In his prepared remarks, Cook highlighted Apple’s environmental initiatives, including its global facilities being powered by 100% renewable energy and its ambitious goal of achieving carbon neutrality across its entire supply chain and product usage by 2030.
Cook’s full speech:
Thank you to all of the advocates and leaders joining us today. This is an important gathering, and we at Apple don’t take our presence in this group lightly. We wear it as a badge of duty. At this moment of historic urgency, every leader of nations, of companies, and of communities has a particular burden to act. This year, Apple has accelerated our progress. We became carbon neutral for our worldwide corporate emissions. Already, we’re helping 95 of our suppliers transition to 100% renewable energy, a number we continue to grow.

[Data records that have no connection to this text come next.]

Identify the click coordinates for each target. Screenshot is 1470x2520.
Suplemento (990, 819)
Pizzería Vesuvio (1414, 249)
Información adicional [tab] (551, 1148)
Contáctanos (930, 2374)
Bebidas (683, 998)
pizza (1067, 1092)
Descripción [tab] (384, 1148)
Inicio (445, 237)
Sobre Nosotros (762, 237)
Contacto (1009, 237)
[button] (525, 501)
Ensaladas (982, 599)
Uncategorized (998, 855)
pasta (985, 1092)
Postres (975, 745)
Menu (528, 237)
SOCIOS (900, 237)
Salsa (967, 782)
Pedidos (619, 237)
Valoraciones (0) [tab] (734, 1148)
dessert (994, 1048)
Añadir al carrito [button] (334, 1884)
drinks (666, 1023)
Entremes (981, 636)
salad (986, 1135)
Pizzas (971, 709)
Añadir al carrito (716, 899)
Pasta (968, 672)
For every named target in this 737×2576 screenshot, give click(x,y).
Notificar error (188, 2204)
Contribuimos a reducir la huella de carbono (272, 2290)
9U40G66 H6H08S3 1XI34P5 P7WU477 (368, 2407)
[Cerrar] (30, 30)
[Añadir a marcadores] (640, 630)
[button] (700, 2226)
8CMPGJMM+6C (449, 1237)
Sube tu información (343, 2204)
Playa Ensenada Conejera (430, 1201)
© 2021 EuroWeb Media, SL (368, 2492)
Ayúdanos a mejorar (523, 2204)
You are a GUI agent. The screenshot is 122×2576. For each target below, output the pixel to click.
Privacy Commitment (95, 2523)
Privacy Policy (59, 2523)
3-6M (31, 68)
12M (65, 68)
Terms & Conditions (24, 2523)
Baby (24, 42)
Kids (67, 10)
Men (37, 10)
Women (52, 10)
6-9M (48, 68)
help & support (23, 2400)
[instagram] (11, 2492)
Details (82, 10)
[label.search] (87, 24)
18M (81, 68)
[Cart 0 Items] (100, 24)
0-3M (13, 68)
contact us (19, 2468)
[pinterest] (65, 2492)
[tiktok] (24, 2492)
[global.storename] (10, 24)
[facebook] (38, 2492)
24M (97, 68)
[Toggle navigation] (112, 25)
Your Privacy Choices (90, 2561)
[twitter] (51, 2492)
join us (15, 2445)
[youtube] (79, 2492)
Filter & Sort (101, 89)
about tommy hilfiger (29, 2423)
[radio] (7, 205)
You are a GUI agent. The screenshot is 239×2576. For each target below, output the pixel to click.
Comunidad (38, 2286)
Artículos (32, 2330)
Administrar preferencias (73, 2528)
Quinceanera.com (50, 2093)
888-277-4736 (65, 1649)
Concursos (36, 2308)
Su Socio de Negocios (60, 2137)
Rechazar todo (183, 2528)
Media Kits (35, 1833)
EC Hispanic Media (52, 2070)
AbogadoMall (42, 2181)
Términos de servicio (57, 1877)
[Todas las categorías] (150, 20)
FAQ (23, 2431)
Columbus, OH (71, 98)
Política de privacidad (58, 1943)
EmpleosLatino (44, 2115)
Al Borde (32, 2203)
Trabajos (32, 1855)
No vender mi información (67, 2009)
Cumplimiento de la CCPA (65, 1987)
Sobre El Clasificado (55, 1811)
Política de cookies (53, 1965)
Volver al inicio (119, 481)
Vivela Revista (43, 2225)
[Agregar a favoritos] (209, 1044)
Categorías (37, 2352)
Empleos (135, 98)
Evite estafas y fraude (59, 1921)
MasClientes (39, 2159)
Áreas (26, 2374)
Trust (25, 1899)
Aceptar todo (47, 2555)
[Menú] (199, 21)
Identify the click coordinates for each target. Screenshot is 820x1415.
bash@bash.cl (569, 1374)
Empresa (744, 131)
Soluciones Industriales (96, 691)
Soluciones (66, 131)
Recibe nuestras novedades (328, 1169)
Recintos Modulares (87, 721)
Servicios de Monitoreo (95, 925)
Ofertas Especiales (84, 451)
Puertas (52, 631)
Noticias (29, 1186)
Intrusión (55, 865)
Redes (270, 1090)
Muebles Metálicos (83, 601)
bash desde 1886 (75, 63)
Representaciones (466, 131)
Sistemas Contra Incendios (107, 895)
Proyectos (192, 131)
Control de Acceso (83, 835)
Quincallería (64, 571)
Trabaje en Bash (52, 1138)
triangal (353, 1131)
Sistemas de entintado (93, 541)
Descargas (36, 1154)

We’ve unveiled a plan, unrivalled in its ambition, to achieve carbon neutrality for our entire supply chain and product usage by 2030 — 20 years before the goal set by the United Nations. We see every part of our device lifecycle, from design, to manufacturing, to durability and repair, to recycling, as an opportunity for environmental innovation, moving us towards our goal of a closed-loop supply chain. The choice between the bottom line and the future of our planet is a false one, and each new green innovation offers the proof. This is no time for changes of the margins. Together, we can transition to a carbon-neutral economy and usher in a new era of inclusive opportunity. This is a moment for ambition, cooperation, and leadership. We at Apple are proud to be your partner, and we call on companies and governments around the world to do all we can to make 2021 the year we turn the corner for good.
Last month, the UK Parliament’s Environmental Audit Committee said tech companies like Apple are contributing to e-waste by making their products difficult to repair, and charging expensive repair fees. The committee added that the current business model for electronics is “reliant on continuous consumption, a throwaway culture and short-lived products,” and called on tech companies to embrace environmentally-friendly business models.
In a statement, Apple said that it was “surprised and disappointed” with the Environmental Audit Committee’s report, arguing that it “does not reflect any of Apple’s efforts to conserve resources and protect the planet we all share.”